▸ **Dataset excerpts**:

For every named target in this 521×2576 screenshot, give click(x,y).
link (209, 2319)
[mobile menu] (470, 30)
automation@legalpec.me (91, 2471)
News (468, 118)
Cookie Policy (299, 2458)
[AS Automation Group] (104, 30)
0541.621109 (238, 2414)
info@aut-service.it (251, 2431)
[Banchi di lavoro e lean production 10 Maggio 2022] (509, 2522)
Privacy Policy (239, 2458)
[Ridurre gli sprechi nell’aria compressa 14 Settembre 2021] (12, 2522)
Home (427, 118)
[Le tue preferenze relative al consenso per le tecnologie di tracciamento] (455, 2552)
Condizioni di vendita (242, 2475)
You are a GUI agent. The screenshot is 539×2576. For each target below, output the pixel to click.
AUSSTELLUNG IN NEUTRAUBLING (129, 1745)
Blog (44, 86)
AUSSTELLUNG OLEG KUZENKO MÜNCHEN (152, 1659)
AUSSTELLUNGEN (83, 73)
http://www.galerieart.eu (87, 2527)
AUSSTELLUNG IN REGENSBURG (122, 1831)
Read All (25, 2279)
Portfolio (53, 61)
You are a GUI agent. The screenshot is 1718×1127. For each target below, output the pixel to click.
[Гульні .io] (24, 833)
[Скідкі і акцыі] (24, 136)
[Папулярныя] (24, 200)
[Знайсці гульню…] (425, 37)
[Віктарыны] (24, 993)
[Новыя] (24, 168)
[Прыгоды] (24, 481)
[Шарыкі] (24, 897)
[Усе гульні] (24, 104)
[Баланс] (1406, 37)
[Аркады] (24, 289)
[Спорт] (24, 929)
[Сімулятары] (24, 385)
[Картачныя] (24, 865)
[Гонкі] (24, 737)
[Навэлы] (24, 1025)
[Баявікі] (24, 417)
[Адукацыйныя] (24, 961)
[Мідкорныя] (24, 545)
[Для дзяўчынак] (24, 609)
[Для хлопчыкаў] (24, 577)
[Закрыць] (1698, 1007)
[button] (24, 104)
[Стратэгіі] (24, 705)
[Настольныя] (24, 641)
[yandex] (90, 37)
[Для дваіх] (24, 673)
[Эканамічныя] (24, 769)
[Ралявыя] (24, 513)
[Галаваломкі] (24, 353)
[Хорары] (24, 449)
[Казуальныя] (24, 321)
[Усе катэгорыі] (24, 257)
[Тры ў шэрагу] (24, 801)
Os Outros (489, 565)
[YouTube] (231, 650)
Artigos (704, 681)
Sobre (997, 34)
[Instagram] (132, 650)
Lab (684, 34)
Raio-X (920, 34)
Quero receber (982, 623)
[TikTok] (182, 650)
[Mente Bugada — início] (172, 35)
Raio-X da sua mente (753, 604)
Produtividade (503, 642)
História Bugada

▸ **Work required**:
In the material above, find the line containing "AUSSTELLUNGEN (83, 73)" and the line containing "Os Outros (489, 565)", then write out exactly those two lines and every line between them, and nothing more.

▸ **Written reply**:
AUSSTELLUNGEN (83, 73)
http://www.galerieart.eu (87, 2527)
AUSSTELLUNG IN REGENSBURG (122, 1831)
Read All (25, 2279)
Portfolio (53, 61)
You are a GUI agent. The screenshot is 1718×1127. For each target below, output the pixel to click.
[Гульні .io] (24, 833)
[Скідкі і акцыі] (24, 136)
[Папулярныя] (24, 200)
[Знайсці гульню…] (425, 37)
[Віктарыны] (24, 993)
[Новыя] (24, 168)
[Прыгоды] (24, 481)
[Шарыкі] (24, 897)
[Усе гульні] (24, 104)
[Баланс] (1406, 37)
[Аркады] (24, 289)
[Спорт] (24, 929)
[Сімулятары] (24, 385)
[Картачныя] (24, 865)
[Гонкі] (24, 737)
[Навэлы] (24, 1025)
[Баявікі] (24, 417)
[Адукацыйныя] (24, 961)
[Мідкорныя] (24, 545)
[Для дзяўчынак] (24, 609)
[Для хлопчыкаў] (24, 577)
[Закрыць] (1698, 1007)
[button] (24, 104)
[Стратэгіі] (24, 705)
[Настольныя] (24, 641)
[yandex] (90, 37)
[Для дваіх] (24, 673)
[Эканамічныя] (24, 769)
[Ралявыя] (24, 513)
[Галаваломкі] (24, 353)
[Хорары] (24, 449)
[Казуальныя] (24, 321)
[Усе катэгорыі] (24, 257)
[Тры ў шэрагу] (24, 801)
Os Outros (489, 565)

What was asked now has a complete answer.